9. Tax private jets to raise £700 million a year
Private jets release ten times more carbon per passenger than commercial flights. Despite this, most private jets pay no VAT, no fuel duty and most passengers pay the same low rate of air passenger duty as ordinary commercial flyers. There are many ways that private jets could be taxed, including proposals to levy VAT, which could raise £180 million; tax fuel, which could raise £200 million; and increase air passenger duty, which could raise £320 million. The UK has more private flights and more pollution from private jets than any other country in Europe, therefore an incoming government should look to tackle the UK’s outsize contribution to this problem.

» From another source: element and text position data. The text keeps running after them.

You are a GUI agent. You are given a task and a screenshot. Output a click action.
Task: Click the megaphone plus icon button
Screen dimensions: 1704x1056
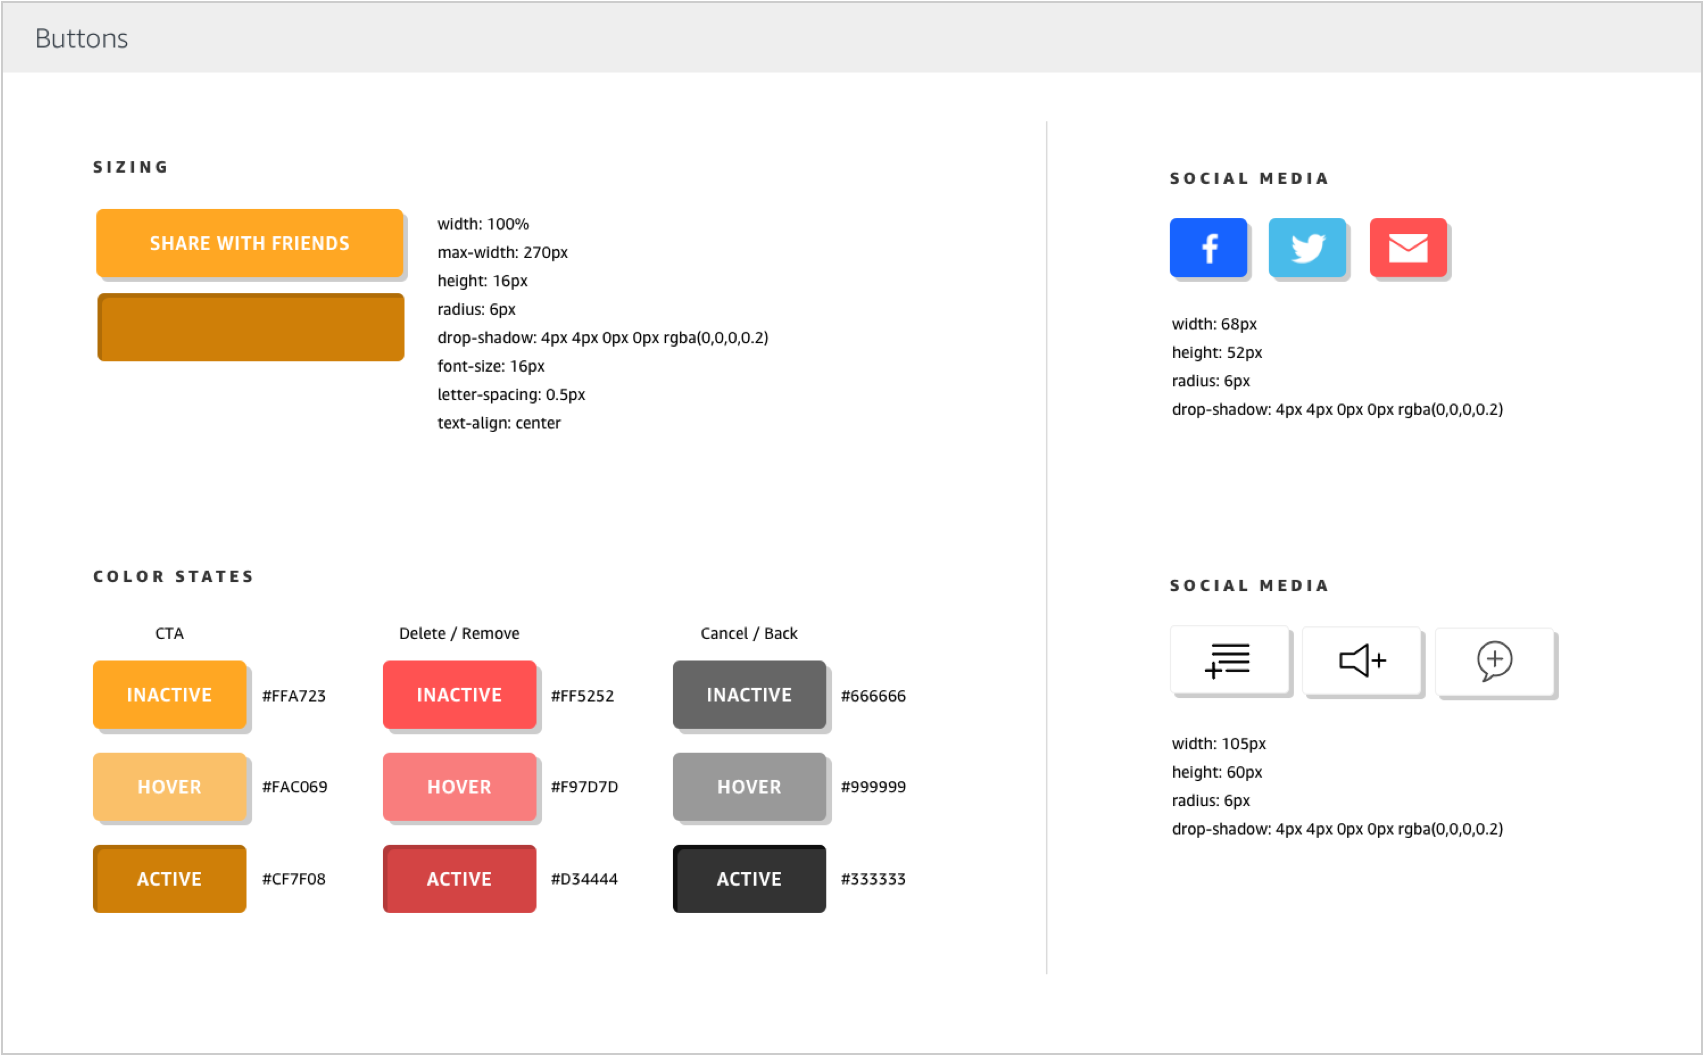tap(1361, 660)
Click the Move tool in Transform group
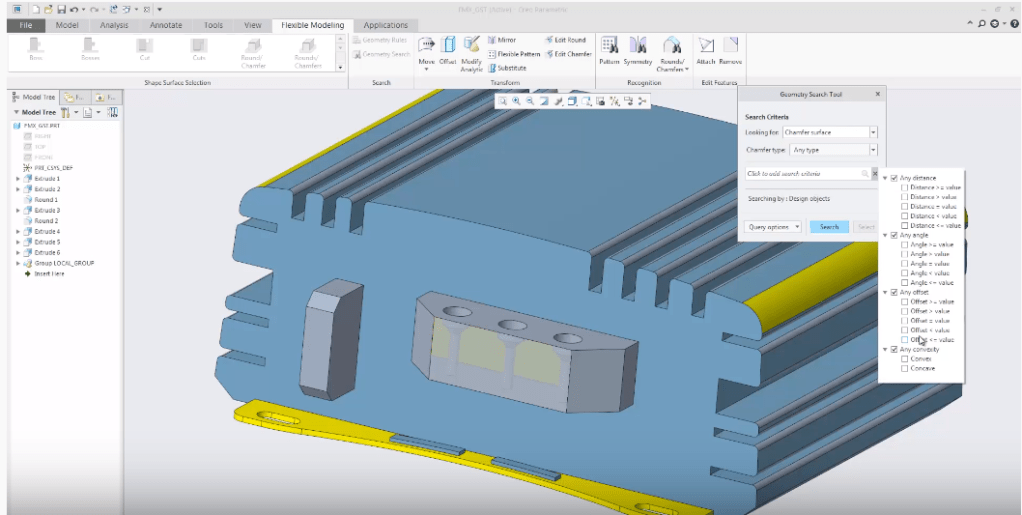 click(424, 48)
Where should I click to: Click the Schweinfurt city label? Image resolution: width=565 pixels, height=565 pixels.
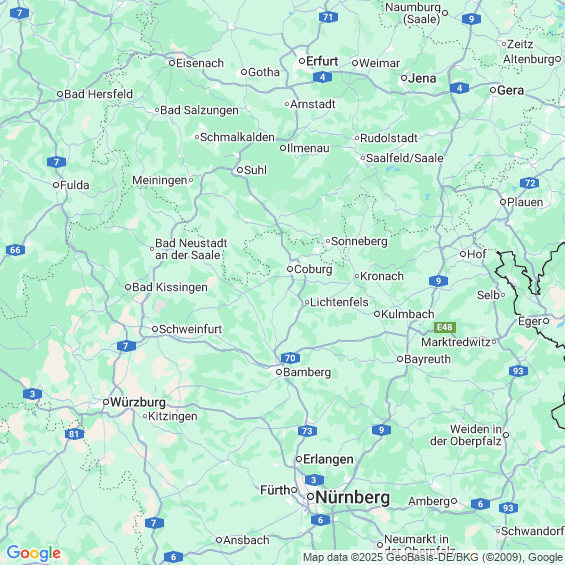point(191,329)
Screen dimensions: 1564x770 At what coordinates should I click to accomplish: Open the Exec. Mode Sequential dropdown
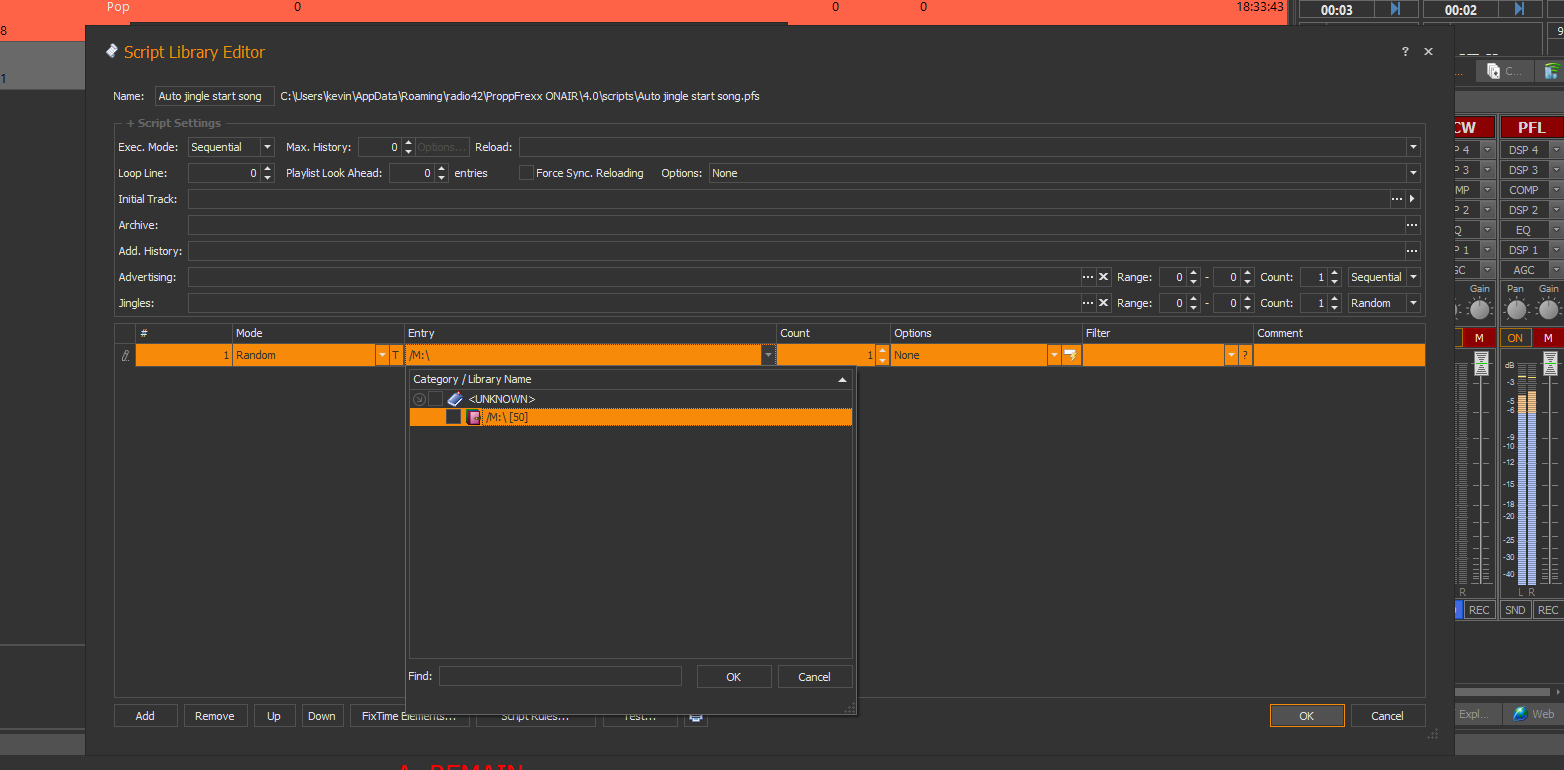[267, 147]
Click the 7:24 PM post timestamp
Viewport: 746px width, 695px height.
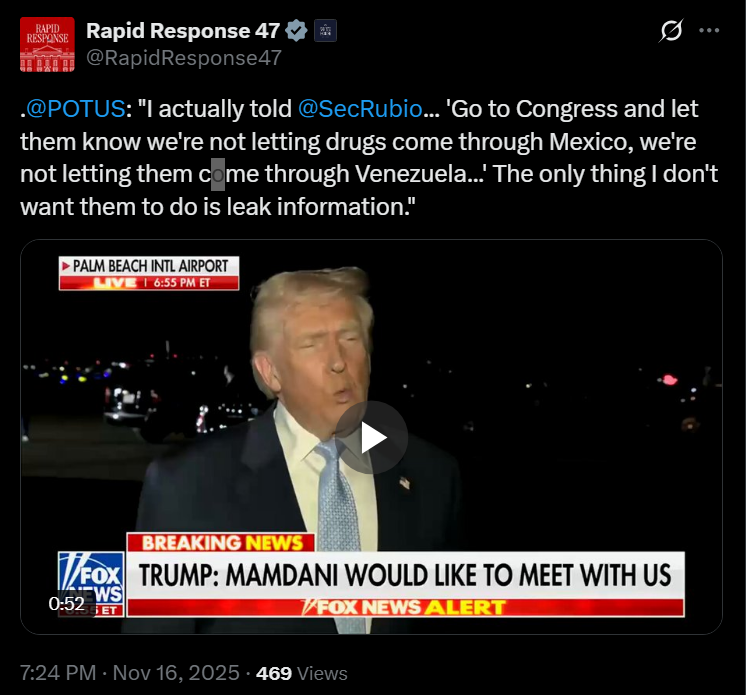(x=58, y=673)
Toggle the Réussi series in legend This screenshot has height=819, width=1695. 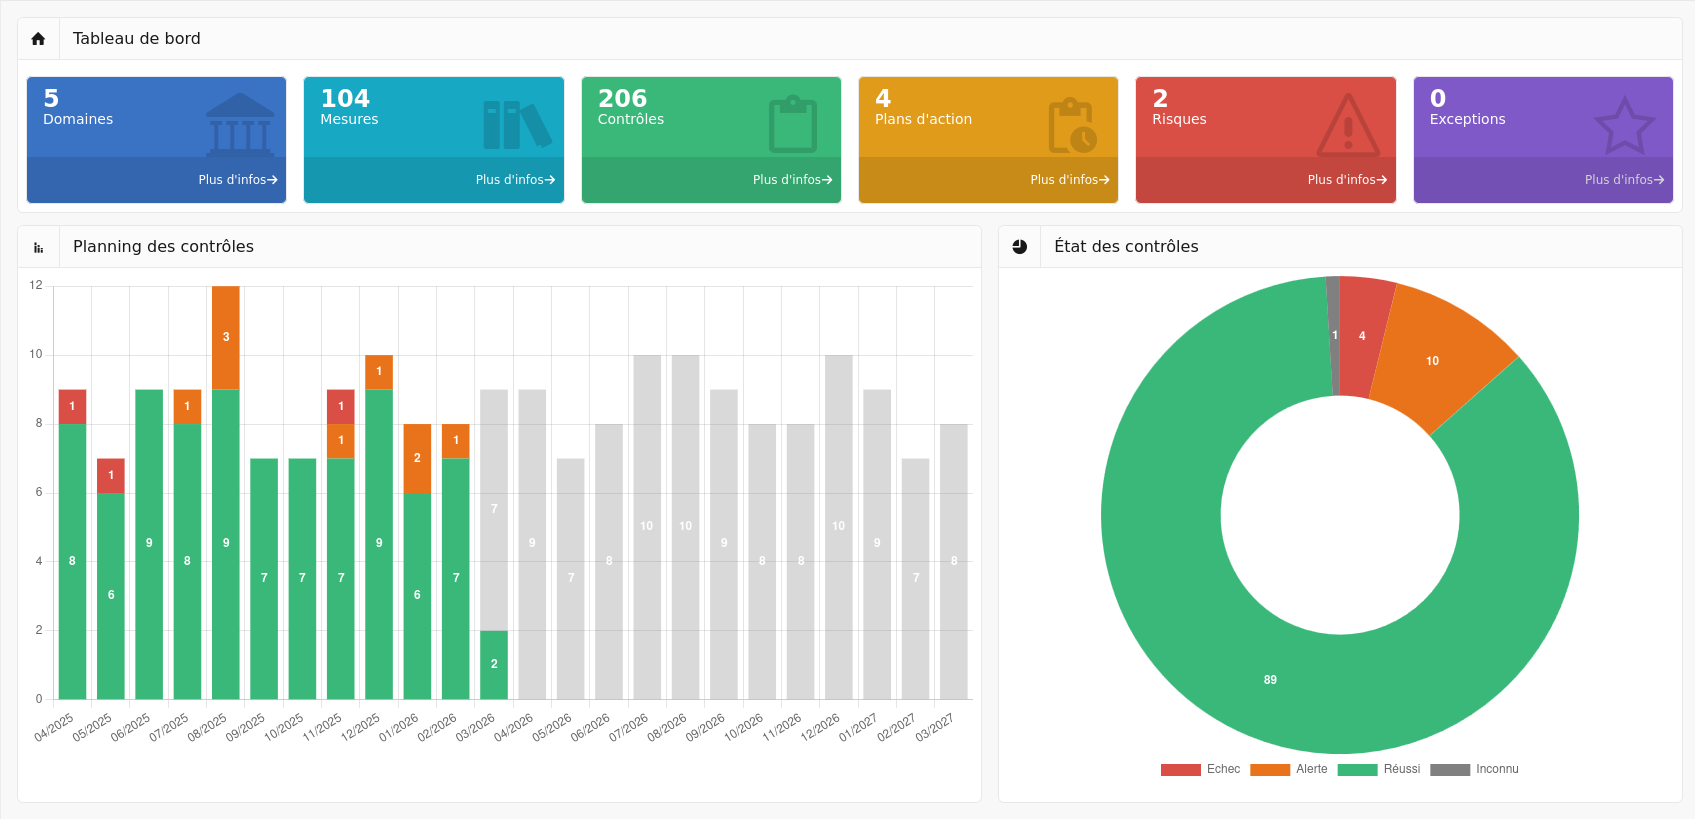point(1379,769)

10. End tax reliefs that benefit huge multinational corporations
The UK tax code is the most complex in the world, with over 1180 tax reliefs. Even HMRC - the UK’s tax watchdog - recently admitted that it only knows the cost of 365 of the UK’s tax reliefs. It is littered with inefficiencies, inequities and special treatment for favoured interest groups and the wealthiest. For example, Video Games Tax Relief (VGTR) cost £197 million in 2022, more than five times as much as it was anticipated to cost when it was introduced. Despite being designed as a relief to help independent developers produce “culturally British” games, evidence shows it is large, multinational firms that benefit from the lion's share: US-owned company Rockstar, who produce Grand Theft Auto, revealed it obtained almost £80 million in VGTR in 2021-2022 - 41% of all VGTR paid out in the UK. This tax relief illustrates the issue with our complex, outdated tax code. It is one amongst hundreds of unfair, costly tax reliefs that need to be phased out by a new government.